▸ **TASK TO COMPLETE**: Below are the records; give again exactly the lines from the one containing "1040x800 pixels." through the one containing "Screen dimensions: 1243x672", leaving out pictures.

▸ **DATA EXCERPTS**:
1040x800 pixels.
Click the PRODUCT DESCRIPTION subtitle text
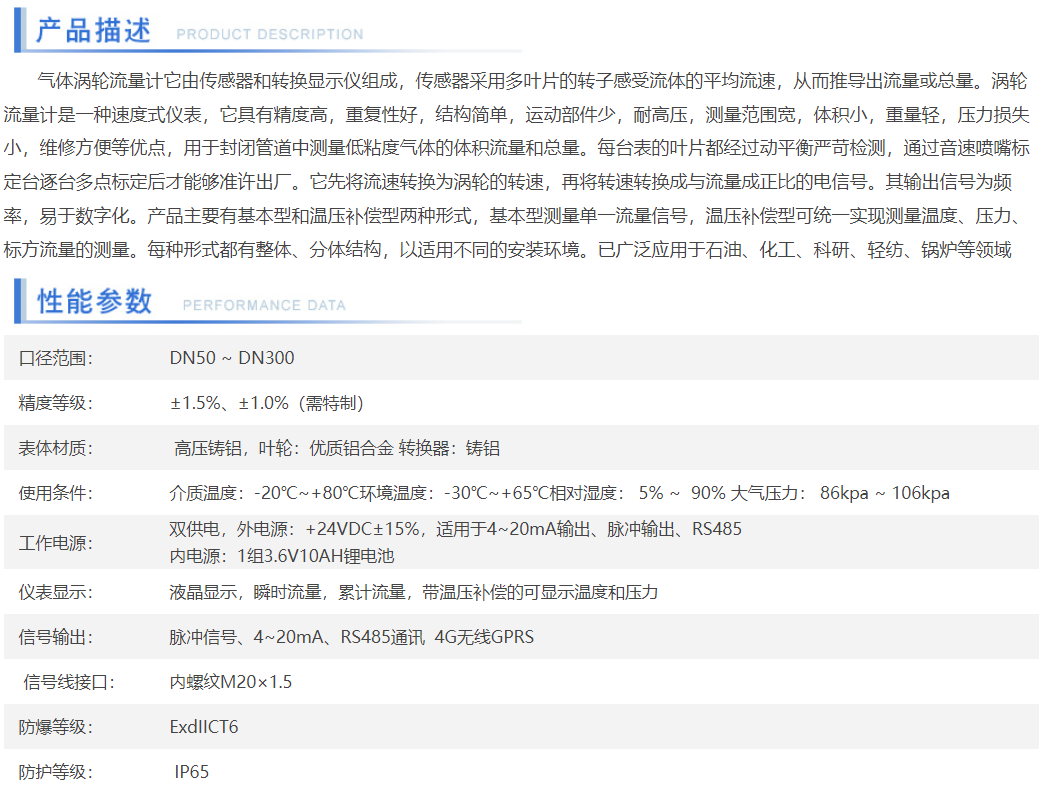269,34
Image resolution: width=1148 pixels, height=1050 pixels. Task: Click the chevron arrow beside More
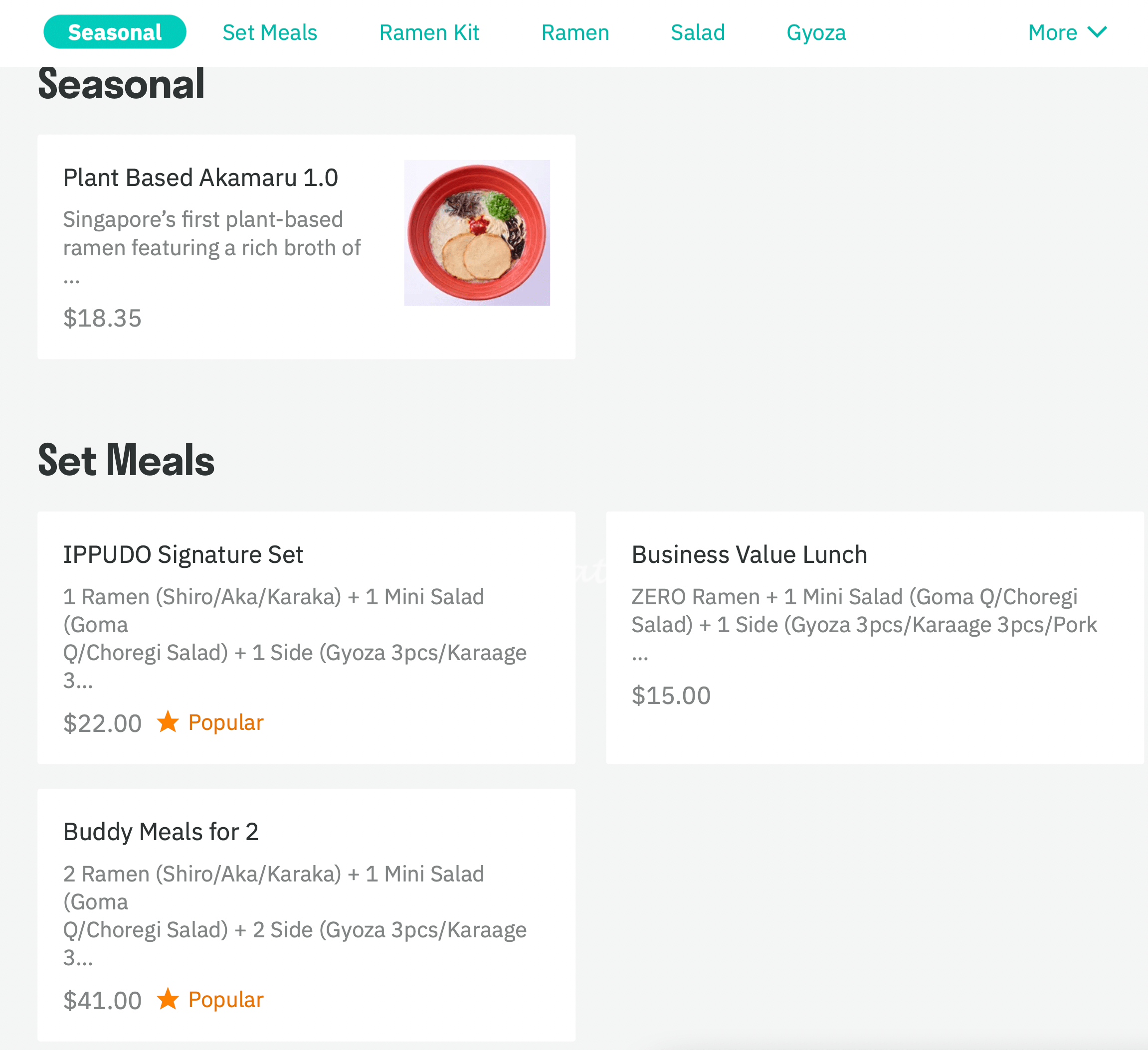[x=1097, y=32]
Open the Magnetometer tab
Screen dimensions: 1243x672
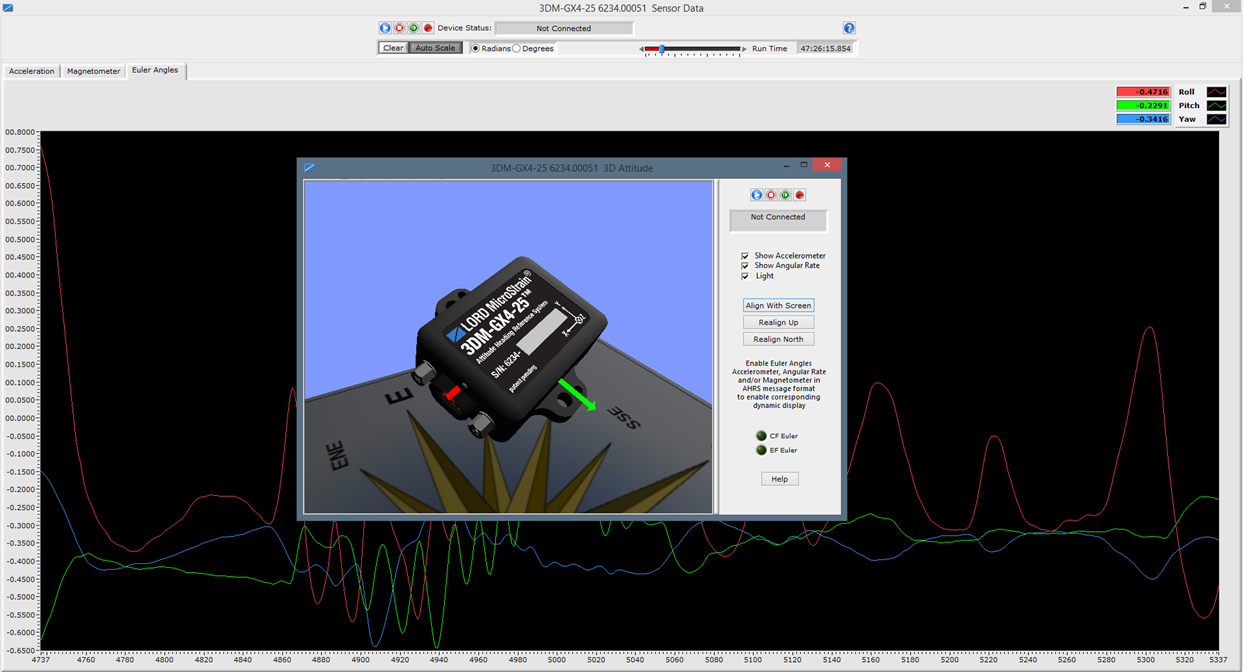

--

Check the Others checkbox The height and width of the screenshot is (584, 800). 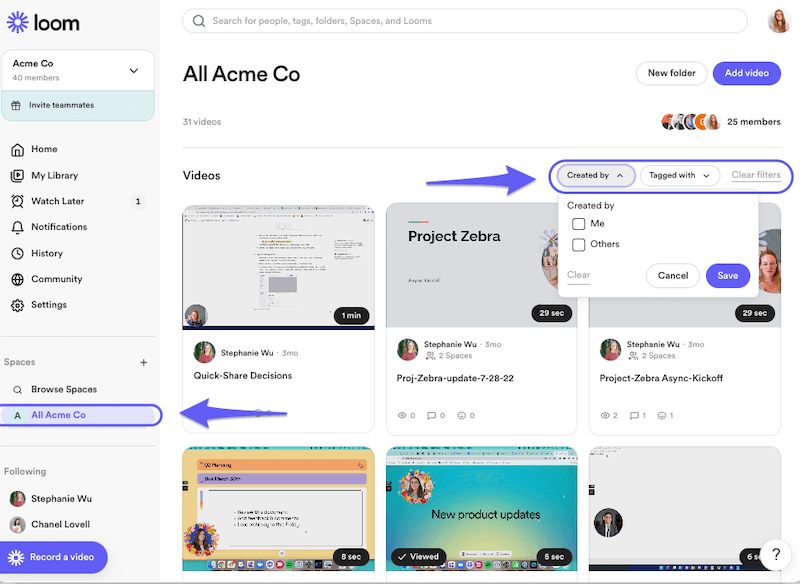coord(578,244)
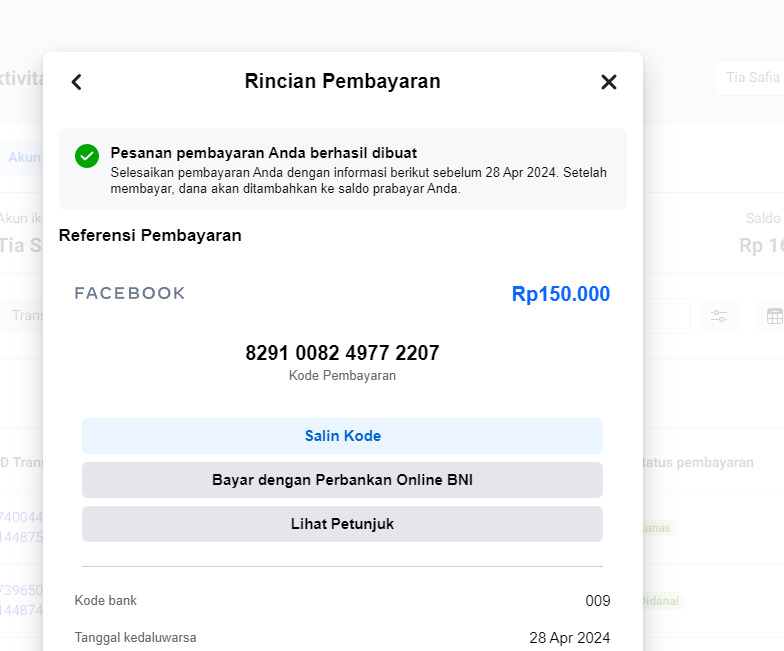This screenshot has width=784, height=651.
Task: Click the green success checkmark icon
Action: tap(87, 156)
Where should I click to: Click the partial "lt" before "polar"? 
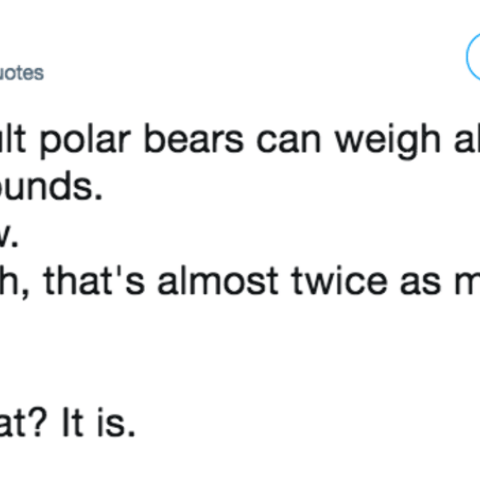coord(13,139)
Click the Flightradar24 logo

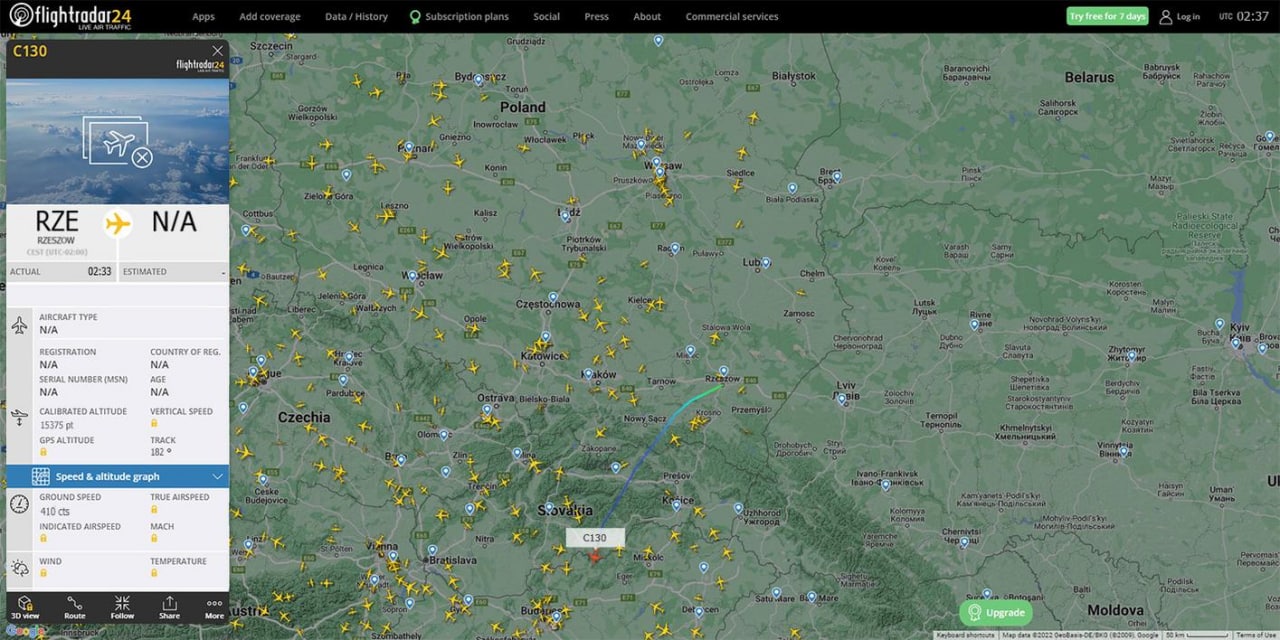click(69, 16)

▸ **PROBLEM SOLUTION**:
1040x800 pixels.
Click the PRODUCT DESCRIPTION subtitle text
269,34
Image resolution: width=1148 pixels, height=1050 pixels. Task: Click the chevron arrow beside More
[x=1097, y=32]
Open the Magnetometer tab
Screen dimensions: 1243x672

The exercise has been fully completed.